The regulatory process in Bolivia is overseen by the National Authority of Medicines and Health Technologies (Agencia Nacional de Medicamentos y Tecnologías en Salud – AGEMED), which operates under the Ministry of Health and Sports. 

The process is structured but can be unpredictable. A typical timeline can range from 12 to 24 months, heavily dependent on the device classification, the quality of the submitted dossier, and AGEMED’s workload. 

Bolivia Medical Device Registration Step-by-Step Process and Estimated Timeline 

Here is a breakdown of the stages involved: 

Phase 1: Pre-Submission Preparation (1-4 Months) 

This is the most variable phase, depending on your readiness. 

• Step 1: Appoint a Local Authorized Representative (LAR): Mandatory. Foreign manufacturers must have a legal entity in Bolivia to act as their registrant and point of contact with AGEMED. This is the first critical step. 

• Step 2: Compile the Technical Dossier: This involves gathering all required documentation. Key requirements include: 

• Free Sale Certificate (FSC/Certificate of Foreign Government): Legalized/Apostilled and translated. 

• Certificate to Foreign Government (CFG) or ISO 13485 Certificate: Often required, must be legalized and translated. 

• Quality Management System (QMS) certificates. 

• Product information: Labels, IFUs, technical specifications, biocompatibility, stability studies, etc. All must be translated into Spanish. 

• Evidence of marketing approval in country of origin (e.g., FDA 510(k)/PMA, CE Certificate, etc.). 

• Step 3: Product Classification: Determine your device’s risk class (Class I, II, III, or IV) based on Bolivian regulations, which are broadly aligned with other Latin American systems. 

Phase 2: Submission and AGEMED Review (8-18+ Months) 

This is the official regulatory review phase. 

• Step 4: Dossier Submission: Your LAR submits the complete application to AGEMED. 

• Step 5: Administrative Review (1-2 months): AGEMED checks the application for completeness. If documents are missing, the clock stops until the LAR provides them. 

• Step 6: Technical/Scientific Review (6-16+ months): This is the longest phase. AGEMED reviewers evaluate the safety, efficacy, and quality of the device. They will likely raise questions or requests for clarification (“Requests for Information” – RFIs). The speed of your response directly impacts the timeline. 

• Step 7: Decision: Upon successful review, AGEMED issues the Sanitary Registration Certificate (Certificado de Registro Sanitario). 

Phase 3: Post-Approval 

• Step 8: Maintenance: Registrations are typically valid for 5 years and can be renewed.
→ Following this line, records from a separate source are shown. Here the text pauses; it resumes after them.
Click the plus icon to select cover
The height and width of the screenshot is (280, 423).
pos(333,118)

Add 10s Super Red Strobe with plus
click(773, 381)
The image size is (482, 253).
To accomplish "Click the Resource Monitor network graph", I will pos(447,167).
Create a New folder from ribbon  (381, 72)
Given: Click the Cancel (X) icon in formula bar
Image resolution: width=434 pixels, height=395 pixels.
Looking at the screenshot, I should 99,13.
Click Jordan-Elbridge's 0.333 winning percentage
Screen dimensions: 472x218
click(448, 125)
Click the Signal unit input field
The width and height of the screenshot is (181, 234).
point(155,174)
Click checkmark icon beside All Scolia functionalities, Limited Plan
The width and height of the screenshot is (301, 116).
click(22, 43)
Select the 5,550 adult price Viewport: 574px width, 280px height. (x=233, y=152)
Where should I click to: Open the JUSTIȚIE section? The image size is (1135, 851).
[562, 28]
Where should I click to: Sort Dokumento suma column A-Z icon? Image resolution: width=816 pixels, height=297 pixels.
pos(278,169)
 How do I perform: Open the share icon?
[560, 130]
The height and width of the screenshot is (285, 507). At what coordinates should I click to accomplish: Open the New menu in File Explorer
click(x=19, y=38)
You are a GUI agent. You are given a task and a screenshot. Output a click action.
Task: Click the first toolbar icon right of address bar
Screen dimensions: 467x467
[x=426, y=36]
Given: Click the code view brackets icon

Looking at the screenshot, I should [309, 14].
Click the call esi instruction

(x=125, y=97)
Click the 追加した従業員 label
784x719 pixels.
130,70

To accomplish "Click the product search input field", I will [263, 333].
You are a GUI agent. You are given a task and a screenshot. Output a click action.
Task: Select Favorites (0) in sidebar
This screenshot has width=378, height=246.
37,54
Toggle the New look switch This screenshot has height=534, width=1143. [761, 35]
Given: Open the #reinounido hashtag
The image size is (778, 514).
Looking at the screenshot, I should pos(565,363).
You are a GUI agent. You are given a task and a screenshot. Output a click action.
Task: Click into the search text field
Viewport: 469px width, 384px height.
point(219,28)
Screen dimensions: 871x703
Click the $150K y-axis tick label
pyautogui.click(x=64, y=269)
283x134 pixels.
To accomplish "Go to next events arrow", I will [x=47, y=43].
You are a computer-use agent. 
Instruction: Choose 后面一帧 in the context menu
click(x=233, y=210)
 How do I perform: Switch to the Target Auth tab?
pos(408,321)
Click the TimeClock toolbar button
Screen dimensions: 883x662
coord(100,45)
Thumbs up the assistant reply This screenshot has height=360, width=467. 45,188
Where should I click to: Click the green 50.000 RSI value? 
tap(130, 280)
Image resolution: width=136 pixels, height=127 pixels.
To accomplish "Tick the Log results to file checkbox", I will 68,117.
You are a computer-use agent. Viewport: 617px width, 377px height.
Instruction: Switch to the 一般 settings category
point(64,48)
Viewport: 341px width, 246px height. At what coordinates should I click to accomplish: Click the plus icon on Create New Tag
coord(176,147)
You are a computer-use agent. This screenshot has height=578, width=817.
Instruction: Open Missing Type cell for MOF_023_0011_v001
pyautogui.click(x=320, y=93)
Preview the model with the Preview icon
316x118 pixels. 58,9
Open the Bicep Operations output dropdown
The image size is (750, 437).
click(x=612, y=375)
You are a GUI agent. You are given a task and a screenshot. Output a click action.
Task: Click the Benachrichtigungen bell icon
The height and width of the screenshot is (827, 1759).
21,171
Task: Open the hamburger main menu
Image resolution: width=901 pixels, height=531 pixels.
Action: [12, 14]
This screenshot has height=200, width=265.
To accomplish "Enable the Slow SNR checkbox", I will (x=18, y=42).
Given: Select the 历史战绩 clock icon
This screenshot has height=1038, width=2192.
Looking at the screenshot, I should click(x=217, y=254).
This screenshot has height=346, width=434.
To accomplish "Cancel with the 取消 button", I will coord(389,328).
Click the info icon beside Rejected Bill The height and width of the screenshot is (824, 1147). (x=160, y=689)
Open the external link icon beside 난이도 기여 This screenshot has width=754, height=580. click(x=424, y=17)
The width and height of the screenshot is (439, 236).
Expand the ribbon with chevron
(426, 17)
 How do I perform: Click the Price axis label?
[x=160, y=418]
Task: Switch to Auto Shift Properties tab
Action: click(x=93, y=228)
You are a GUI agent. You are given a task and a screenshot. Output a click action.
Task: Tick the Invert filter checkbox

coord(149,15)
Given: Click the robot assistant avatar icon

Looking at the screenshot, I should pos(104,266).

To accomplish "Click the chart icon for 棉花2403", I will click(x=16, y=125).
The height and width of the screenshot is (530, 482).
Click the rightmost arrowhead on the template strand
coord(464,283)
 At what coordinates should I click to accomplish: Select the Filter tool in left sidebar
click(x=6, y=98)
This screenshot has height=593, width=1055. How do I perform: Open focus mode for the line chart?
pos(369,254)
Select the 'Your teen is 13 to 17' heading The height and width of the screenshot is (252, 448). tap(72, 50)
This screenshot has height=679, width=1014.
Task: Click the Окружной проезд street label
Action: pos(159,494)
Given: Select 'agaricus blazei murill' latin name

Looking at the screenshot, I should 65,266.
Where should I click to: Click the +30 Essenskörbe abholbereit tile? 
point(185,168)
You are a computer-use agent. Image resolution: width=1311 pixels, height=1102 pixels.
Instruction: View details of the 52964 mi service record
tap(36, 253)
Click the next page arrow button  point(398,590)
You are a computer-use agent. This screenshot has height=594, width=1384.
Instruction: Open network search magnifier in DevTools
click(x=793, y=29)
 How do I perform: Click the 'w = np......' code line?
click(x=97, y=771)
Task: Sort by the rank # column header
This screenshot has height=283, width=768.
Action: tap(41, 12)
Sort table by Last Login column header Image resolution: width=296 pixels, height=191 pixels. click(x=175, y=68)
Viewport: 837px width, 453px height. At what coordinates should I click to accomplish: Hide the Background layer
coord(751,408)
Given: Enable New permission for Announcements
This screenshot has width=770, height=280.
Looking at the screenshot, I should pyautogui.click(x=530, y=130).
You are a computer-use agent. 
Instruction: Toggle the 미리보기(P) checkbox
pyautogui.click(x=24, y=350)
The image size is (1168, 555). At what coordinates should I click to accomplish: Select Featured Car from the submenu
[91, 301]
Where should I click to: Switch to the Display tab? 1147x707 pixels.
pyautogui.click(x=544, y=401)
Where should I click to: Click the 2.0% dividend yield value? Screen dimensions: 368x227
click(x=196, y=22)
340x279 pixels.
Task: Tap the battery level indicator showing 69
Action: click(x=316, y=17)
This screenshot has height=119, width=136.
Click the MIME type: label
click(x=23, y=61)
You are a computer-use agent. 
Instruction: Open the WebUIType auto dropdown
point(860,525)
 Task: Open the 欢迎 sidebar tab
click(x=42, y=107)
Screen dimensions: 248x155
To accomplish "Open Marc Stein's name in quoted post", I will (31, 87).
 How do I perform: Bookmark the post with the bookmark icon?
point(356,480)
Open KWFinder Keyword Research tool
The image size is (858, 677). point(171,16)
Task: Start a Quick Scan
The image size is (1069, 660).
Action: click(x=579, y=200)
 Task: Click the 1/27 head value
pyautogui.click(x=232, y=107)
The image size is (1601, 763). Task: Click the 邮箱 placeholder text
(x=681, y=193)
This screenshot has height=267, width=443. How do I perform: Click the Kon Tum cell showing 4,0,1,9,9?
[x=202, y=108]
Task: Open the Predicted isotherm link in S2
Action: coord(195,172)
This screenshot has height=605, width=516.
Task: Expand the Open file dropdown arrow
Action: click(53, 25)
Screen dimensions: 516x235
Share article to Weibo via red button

Any significant changes to the device, label, or manufacturing process may require a regulatory submission (variation) to AGEMED. 

Visual Timeline Chart 

The following chart illustrates the typical timeline and its potential variability: 

Critical Factors Influencing the Timeline 

• Device Classification: Class I devices are generally faster than Class III/IV devices. 

• Dossier Quality: A complete, well-organized, and perfectly translated dossier significantly reduces the risk of delays from RFIs. 

• AGEMED’s Workload: Processing times can fluctuate based on the agency’s backlog and resources. 

• Response Time to RFIs: How quickly you and your LAR respond to AGEMED’s questions is crucial. 

• Legalization & Translation: The process of getting documents apostilled and professionally translated takes time and must be done correctly. 

Recommendations 

1. Engage a Local Expert: Using an experienced Local Authorized Representative (LAR) or regulatory consultant in Bolivia is not just mandatory; it is the most important factor for success. They understand the nuances of the process and can navigate AGEMED efficiently. 

2. Start Early: Begin document preparation long before you plan to launch. 

3. Validate Documents: Ensure all foreign certificates are apostilled/legalized and that all translations are accurate. 

4. Plan for Delays: Build buffer time into your market entry plan. Do not assume the process will be fast. 

Disclaimer: This information is for guidance purposes only. Regulations and processes can change. Always consult with your Local Authorized Representative in Bolivia or legal counsel for the most current and specific advice for your device.